Much like his first, Stewart Sheargold’s second Big Finish audio drama is a serving of high-end science fiction that does exactly what it says on the tin.

 

“I will not die listening to lift music!”

 

The Death Collectors. As one might reasonably infer from the play’s morose title, this play is about death. And it’s grim. Sheargold himself describes it as a “dirge for the seventh Doctor on his forthcoming death” and such sentiments do sum up the story almost entirely. Big Finish have even gone all out and had David Darlington record a stunning in-house rendition of Puccini’s Madame Butterfly to really hammer home the link to the (apparently near-imminent) TV Movie.

 

I really like how Sheargold deals with death in this play; somehow he manages to rationalise it without destroying its mystique. His Dar Traders, the titular ‘Death Collectors’, are the perfect example of his walking the line – they are creatures that live on the precipice between life and death; husks encased in machines.
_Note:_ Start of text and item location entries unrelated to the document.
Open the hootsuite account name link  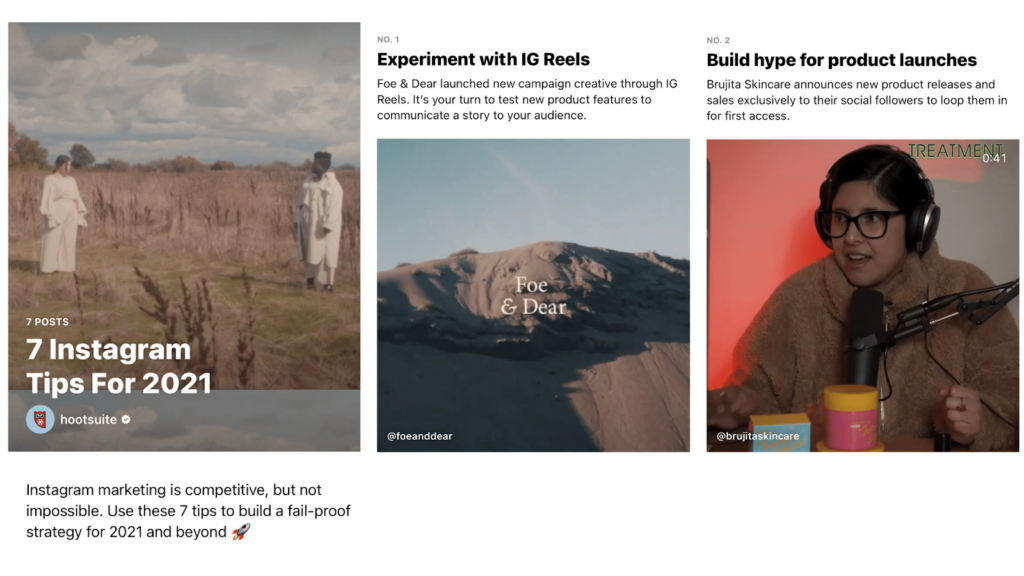click(x=88, y=419)
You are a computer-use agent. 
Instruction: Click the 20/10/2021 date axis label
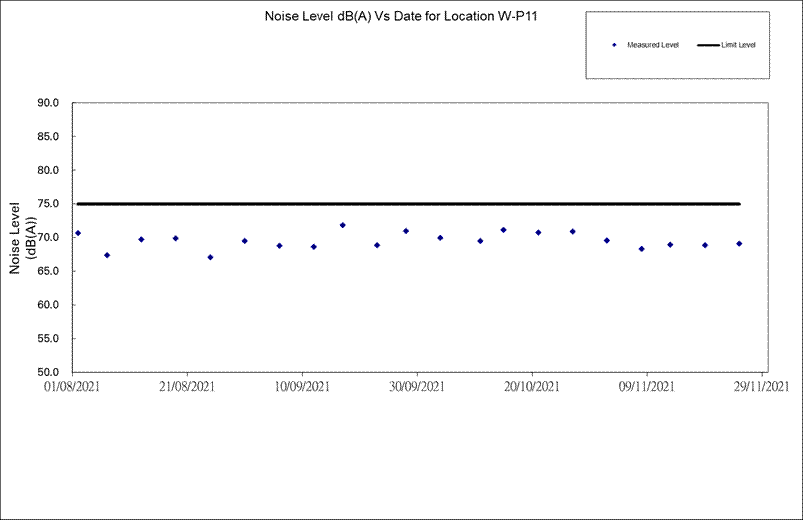point(532,386)
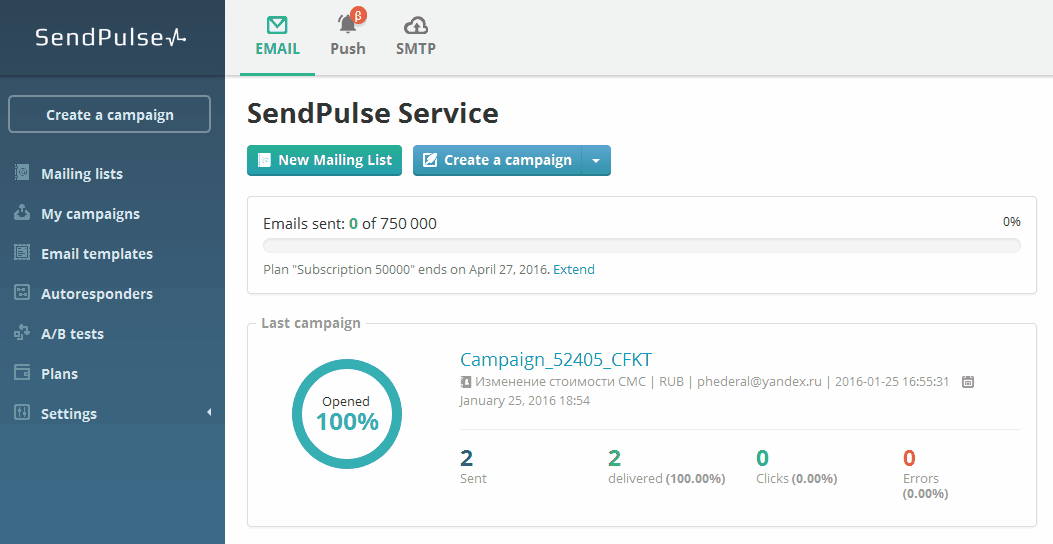Click the Mailing lists sidebar icon
This screenshot has height=544, width=1053.
point(22,173)

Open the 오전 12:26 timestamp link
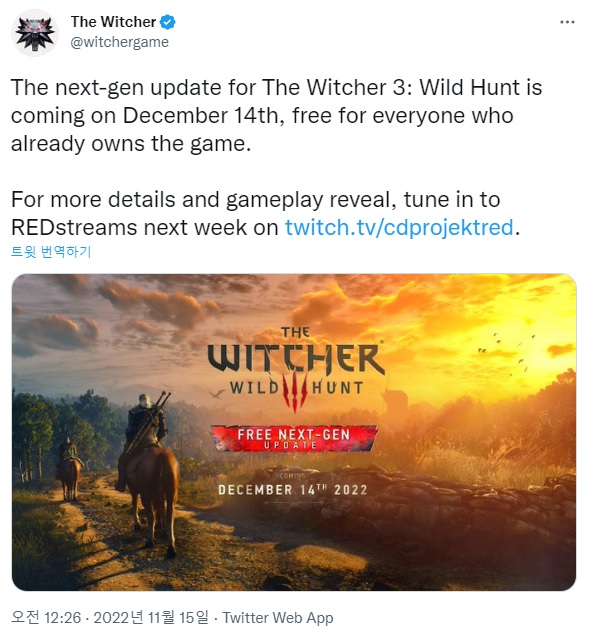pos(46,618)
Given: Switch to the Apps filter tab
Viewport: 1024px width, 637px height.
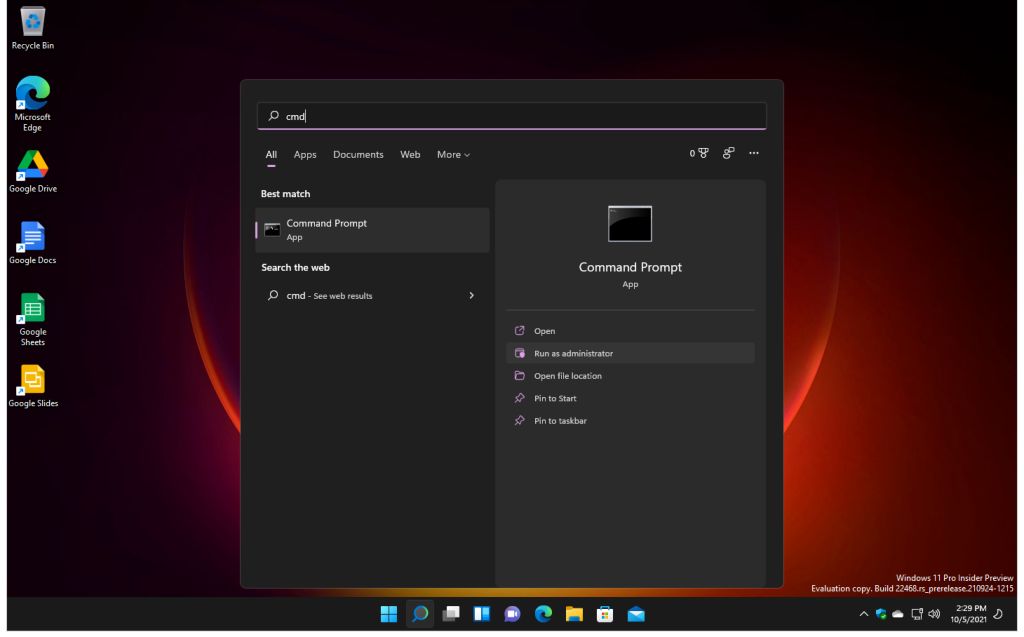Looking at the screenshot, I should [305, 155].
And they work marvellously on audio too – Derek Carlyle does a masterful job with their voices.

 

Most interesting of all though is how Sylvester McCoy’s moribund Doctor fits in to the play. As a Time Lord of thirteen lives, he confuses the hell out of the Dar Traders with his unusual “death signature”. There is a delightfully played scene towards the end of the story where the Doctor prepares to sacrifice his seventh life “early”, as it were, to save the lives of those on the sky station and also to finally put a merciful end to the decay virus plaguing Antikon.

 

Apart from McCoy, who is also on fine form, The Death Collectors features some impressive performances. Most noteworthy is Katherine Parkinson as Danika Meanwhile, a troubled young woman in the centre of a peculiar love triangle who becomes the latest in a long line of ladies to turn the increasingly broody seventh Doctor down at the end of the story! What must all these rejections be doing to his confidence? Unlike Jeavon and Genevieve, though, I get the strong feeling that Danika will have been regretting her decision soon after the TARDIS’ departure…

 

All told, The Death Collectors builds upon the dark and intelligent Red, Sheargold delivering another highbrow piece of science fiction that is conceptually flawless. Whilst it isn’t the sort of story that I would normally go for, it entertained me throughout and so, particularly for those who revel in the Jim Mortimore-style hardcore science fiction take on Doctor Who, this one is a must.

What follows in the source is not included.